Start of Provided text

Estoril
- Full name: Grupo Desportivo Estoril Praia
- Nicknames: Canarinhos (Canaries) Equipa da Linha Estorilistas Mágico Estoril
- Founded: 17 May 1939; 87 years ago
- Stadium: Estádio António Coimbra da Mota
- Capacity: 5,094
- Owner: Global Football Holdings
- President: Rui Costa
- Head coach: Vasco Matos
- League: Primeira Liga
- 2025–26: Primeira Liga, 10th of 18
- Website: www.estorilpraia.pt
| Home colours | Away colours |

= G.D. Estoril Praia =

Portuguese professional sports club

Grupo Desportivo Estoril Praia (/pt/), commonly known as Estoril, is a Portuguese professional sports club from Estoril, Cascais, Lisbon. Founded on 17 May 1939, its football team currently plays in Primeira Liga and hold home games at the Estádio António Coimbra da Mota, with a seating capacity of 5,094. As a sports club, Estoril has departments for football, futsal and basketball.

End of Provided text

# Instructions to follow
Extend the article on G.D. Estoril Praia, starting after its final sentence.

Start of Supplied data

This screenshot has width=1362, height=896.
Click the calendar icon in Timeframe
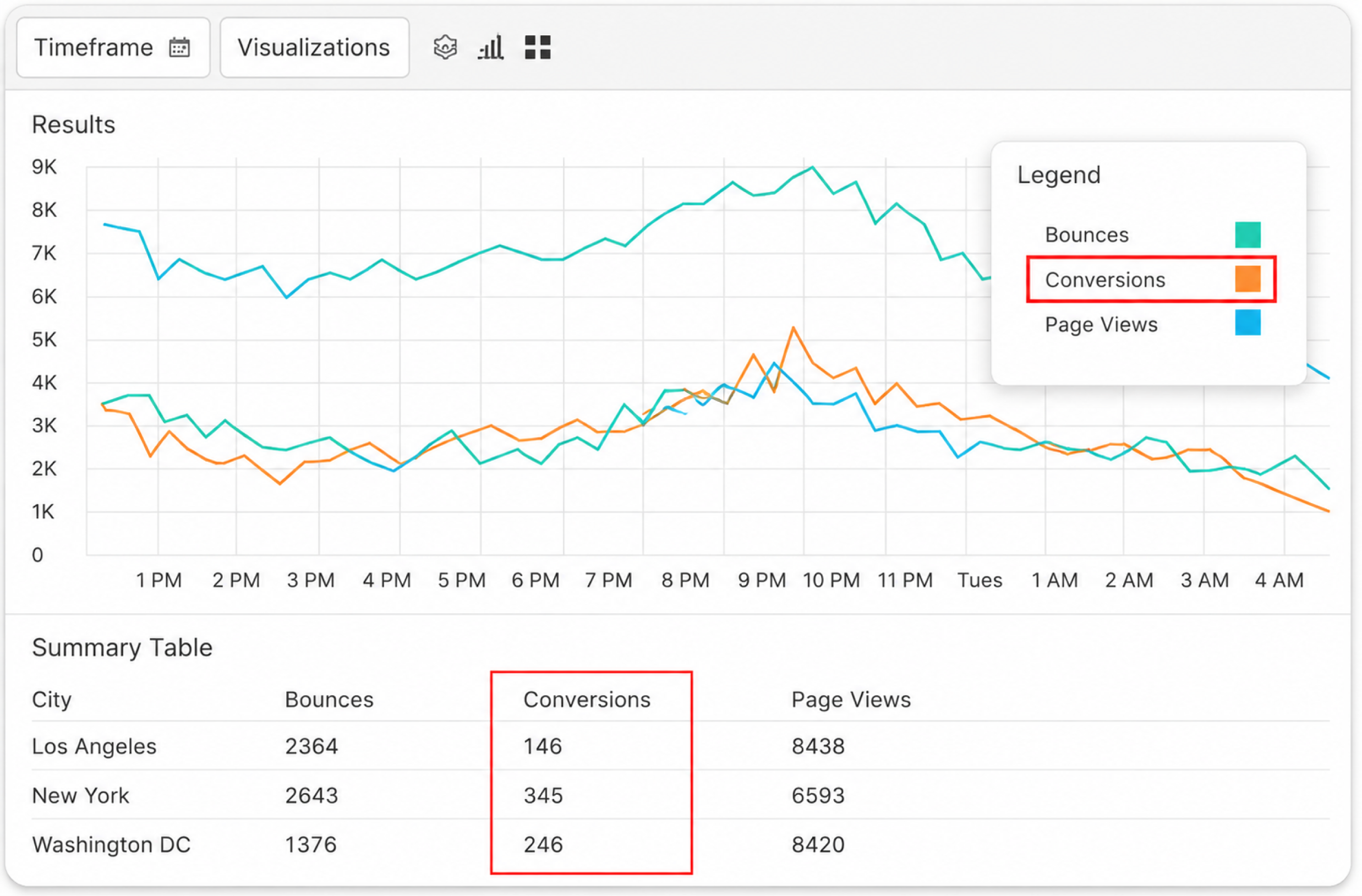(x=179, y=47)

End of Supplied data

# Answer area
Since the club's establishment, the senior football team has won nine secondary trophies, with the most recent being the 2011–12 Liga de Honra. As a result, some personnel of the club received awards in relation to their performances in the 2011–12 season, of which include Licá, who won the LPFP Liga de Honra Player of the Year, Vagner, who won the LPFP Liga de Honra Goalkeeper of the Year, and Marco Silva, who won the LPFP Liga de Honra Coach of the Year.

==History==

===Early beginnings===
The club was founded on 17 May 1939 as Grupo Desportivo Estoril Plage by, among others, Joaquim Cardim, José Ereia, João Rebelo, Armando Vilar, Ernesto Tomás, and Joaquim Nunes. The club's principal promoter was Fausto Cardoso de Figueiredo, the wealthy owner of the Lisbon-Cascais railway, the English hotels of the city, Paris and the Palace, the bath building, and the Estoril Casino. The team's badge and kit colours were inspired by Estoril's many beaches, considered the best in all of Portugal. The yellow symbolizes the colour of the sun, while the blue symbolizes the colour of the neighbouring Atlantic Ocean.

When the club was initially established it began to play in the Campeonato de Lisboa which was a league competition contested by teams from Lisbon. It also began to compete in the Taça de Portugal. Four years after its establishment, the club has reached the Taça de Portugal final in the 1943–44 season in which they lost to Benfica 8–0 at the Campo das Salésias in Lisbon.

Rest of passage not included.